▶ [Source data]:
§ §

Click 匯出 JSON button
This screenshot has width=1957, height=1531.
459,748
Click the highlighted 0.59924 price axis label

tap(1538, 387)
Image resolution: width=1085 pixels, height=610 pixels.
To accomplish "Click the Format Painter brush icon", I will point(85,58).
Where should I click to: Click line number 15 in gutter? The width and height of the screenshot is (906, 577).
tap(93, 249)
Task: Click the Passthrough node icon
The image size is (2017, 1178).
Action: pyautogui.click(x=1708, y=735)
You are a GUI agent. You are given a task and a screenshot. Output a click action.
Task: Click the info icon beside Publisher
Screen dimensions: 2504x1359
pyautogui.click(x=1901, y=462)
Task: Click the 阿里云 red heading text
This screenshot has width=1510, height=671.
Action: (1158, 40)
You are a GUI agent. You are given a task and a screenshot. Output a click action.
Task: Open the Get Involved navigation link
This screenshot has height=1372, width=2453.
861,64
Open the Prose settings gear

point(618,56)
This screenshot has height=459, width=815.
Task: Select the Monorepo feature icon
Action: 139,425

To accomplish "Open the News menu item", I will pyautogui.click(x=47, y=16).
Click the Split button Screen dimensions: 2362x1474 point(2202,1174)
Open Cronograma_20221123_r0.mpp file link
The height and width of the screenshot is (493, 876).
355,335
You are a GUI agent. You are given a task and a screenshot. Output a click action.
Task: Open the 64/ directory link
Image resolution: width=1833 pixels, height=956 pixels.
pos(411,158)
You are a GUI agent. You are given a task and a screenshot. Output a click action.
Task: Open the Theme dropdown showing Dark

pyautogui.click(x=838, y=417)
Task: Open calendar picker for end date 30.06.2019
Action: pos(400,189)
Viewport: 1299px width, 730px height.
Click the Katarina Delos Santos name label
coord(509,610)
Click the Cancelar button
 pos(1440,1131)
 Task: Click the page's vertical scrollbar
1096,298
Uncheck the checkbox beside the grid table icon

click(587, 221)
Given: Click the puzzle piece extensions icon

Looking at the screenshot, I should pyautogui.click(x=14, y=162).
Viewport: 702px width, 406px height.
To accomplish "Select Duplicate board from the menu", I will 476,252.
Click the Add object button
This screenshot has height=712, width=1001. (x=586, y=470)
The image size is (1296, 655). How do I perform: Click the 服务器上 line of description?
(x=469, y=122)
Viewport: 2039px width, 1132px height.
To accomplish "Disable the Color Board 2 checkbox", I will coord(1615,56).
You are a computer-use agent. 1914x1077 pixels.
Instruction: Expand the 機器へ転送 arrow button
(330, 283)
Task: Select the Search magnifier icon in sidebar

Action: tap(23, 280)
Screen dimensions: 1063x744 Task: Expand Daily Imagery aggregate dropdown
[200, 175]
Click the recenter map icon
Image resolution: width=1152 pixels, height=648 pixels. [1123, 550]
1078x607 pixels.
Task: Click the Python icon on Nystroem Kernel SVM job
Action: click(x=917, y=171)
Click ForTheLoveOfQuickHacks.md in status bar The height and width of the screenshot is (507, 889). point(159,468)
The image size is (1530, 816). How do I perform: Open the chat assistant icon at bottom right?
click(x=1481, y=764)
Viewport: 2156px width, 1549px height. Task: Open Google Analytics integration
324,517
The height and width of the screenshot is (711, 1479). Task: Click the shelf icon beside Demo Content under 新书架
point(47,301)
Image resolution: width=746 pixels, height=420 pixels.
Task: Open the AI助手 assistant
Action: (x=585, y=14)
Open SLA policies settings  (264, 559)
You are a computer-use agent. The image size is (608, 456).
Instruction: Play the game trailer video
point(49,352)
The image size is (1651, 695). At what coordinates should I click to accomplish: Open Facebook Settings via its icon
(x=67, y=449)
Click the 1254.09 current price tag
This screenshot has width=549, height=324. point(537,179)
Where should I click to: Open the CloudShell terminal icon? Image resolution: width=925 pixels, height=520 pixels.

§ §

▶ [Required work]: Every line holding the word "link" should be copied out of the records above.

▶ [Expected answer]:
Task: Open the Get Involved navigation link
Open Cronograma_20221123_r0.mpp file link
Task: Open the 64/ directory link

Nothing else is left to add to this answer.